* Begin MATERIAL SHOWN *
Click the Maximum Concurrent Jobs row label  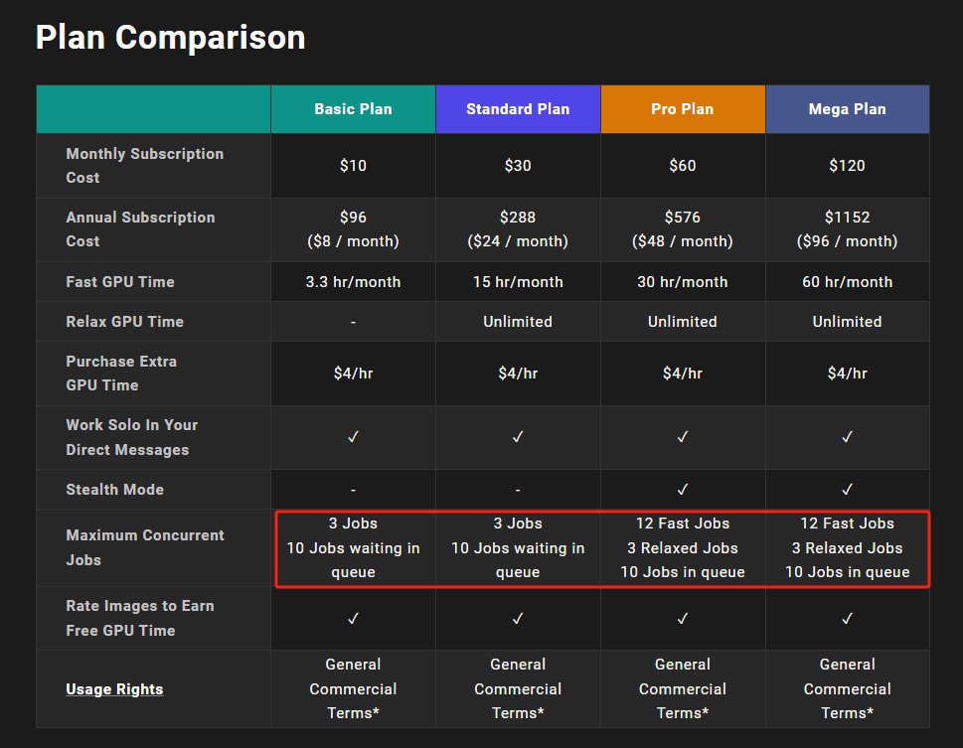coord(145,547)

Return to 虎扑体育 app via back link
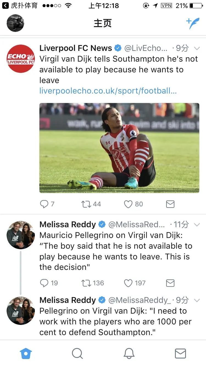coord(19,6)

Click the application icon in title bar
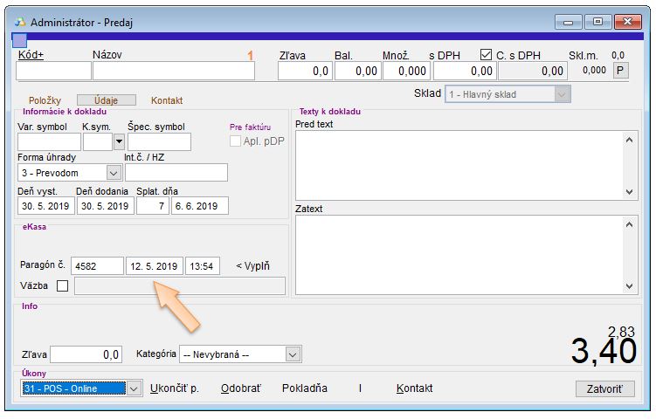coord(19,22)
* End MATERIAL SHOWN *
▶ _EXERCISE INSTRUCTIONS_
Copy the records from the line with "Return to 虎扑体育 app via back link" through the end of the records, substituting "header bar" for "title bar" and leaving everything else unchanged. Omit the pictures.

▶ _REPLY TO THE EXERCISE_
Return to 虎扑体育 app via back link
coord(19,6)

Click the application icon in header bar
coord(19,22)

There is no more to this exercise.